Optimisation algorithm to divide into batches????? )
 
Maxim Dmitrievsky #:

in neuronics, splitting into batches helps to avoid

in other optimisation algorithms, it is also useful to run or split into batches several times, such as

plus adjusting the gradient step and other tricks.

still you need to explore the neighbourhood of the optimum then through changing hyperparameters to see how survivable the system is.

I'm embarrassed to ask, what are batches?

No, I mean, how can you be sure that the neuron doesn't get stuck somewhere? Is it tested for resistance to jamming?

 
Andrey Dik #:

I'm embarrassed to ask, what are batches?

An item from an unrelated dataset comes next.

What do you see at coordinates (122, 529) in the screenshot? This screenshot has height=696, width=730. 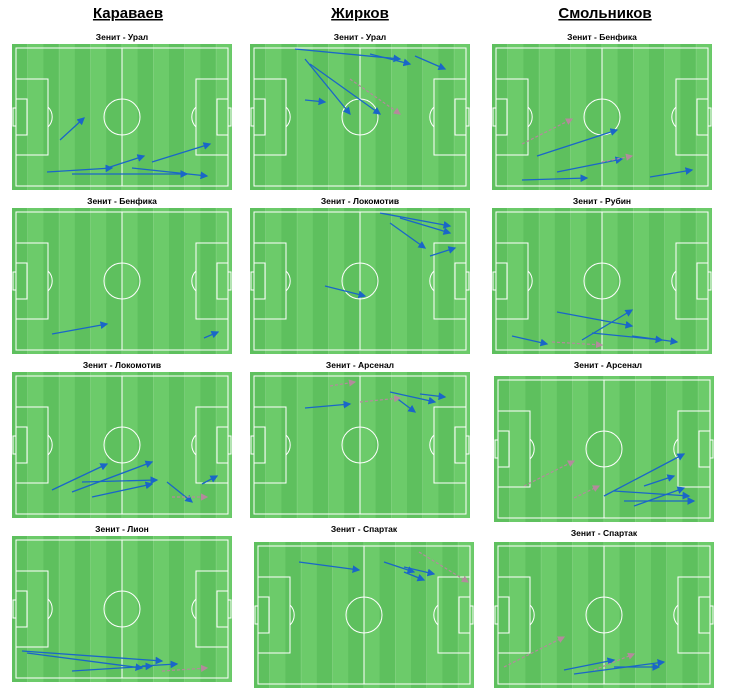 I see `match-title: Зенит - Лион` at bounding box center [122, 529].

No, I mean, how can you be sure that the neuron doesn't get stuck somewhere? Is it tested for resistance to getting stuck?

It's tested on new data, through early stopping, for example.

when the error drops on the training data and starts to grow on the new data. As long as it doesn't start growing on new data, it means it's not stuck yet.

batches are packets of data for training: it is not necessary to train the whole dataset at once, you can divide the data into packets and train them at each iteration.

Since the optima in each packet will vary, the average will be something less than optimal for all of them.

It's kind of hard to judge what the optimum is in principle. And if the sample is shifted, what to do? How to find this global optimum in a shifted subsample?

Well, if the question is in principle about optimisation algorithms, you are right to ask. But then you start shifting samples, which creates more problems than this question.

if you go from theory to practice a little bit :)

 
Maxim Dmitrievsky #:

is tested on new data, through early stoppage e.g.

when the error drops on the training data and starts to grow on the new data. As long as it doesn't start growing on new data, it means that we are not stuck yet

batches are packets of data for training: it is not necessary to train the whole dataset at once, you can divide the data into packets and train them at each iteration.

since the optima in each packet will vary, the average will be something less than optimal for all of them.

It's kind of hard to judge what the optimum is in principle. And if the sample is shifted, what to do? How to find this global optimum in a shifted subsample?

Well, if the question is in principle about optimisation algorithms, you are right to ask. But then you start shifting samples, which creates more problems than this question.

if you go from theory to practice a little bit :)

ah, so I understood your first answer correctly. there is no way to check jam resistance.

What you say "the error drops on the training ones and starts to grow on the new ones" is not a test for jamming, but just a criterion for stopping training.

my question is about optimisation algorithms that people here use to train neurons, not about increasing the stability of neurons on new data, which is the second stage. well, the first stage has not been discussed here at all yet))))

 
Andrey Dik #:

Ah, so I got your first answer right. there's no way to test for jamming resistance.

What you say about "the error drops on the training ones and starts to grow on the new ones" is not a test for jamming, but just a criterion for stopping training.

my question is about optimisation algorithms that people here use to train neurons, not about increasing the stability of neurons on new data, which is the second stage. well, the first stage has not been discussed here at all yet))))

Well, as if yes, it hasn't been discussed. What is the most popular in neuroncs is the Adam optimisation algorithm. Maybe you can test it somehow too
 
Maxim Dmitrievsky #:
Well, sort of, yeah, not discussed. In neurons, what is the most popular is the Adam optimisation algorithm. Maybe you can test it somehow, too

There you go, it's not discussed at all.

In practice, this means that the neuron will be undertrained, i.e., the error on new data will start growing earlier than if a more jam-resistant AO were used.

 
Yeah, I'll have a look at adam at my leisure, do some tests.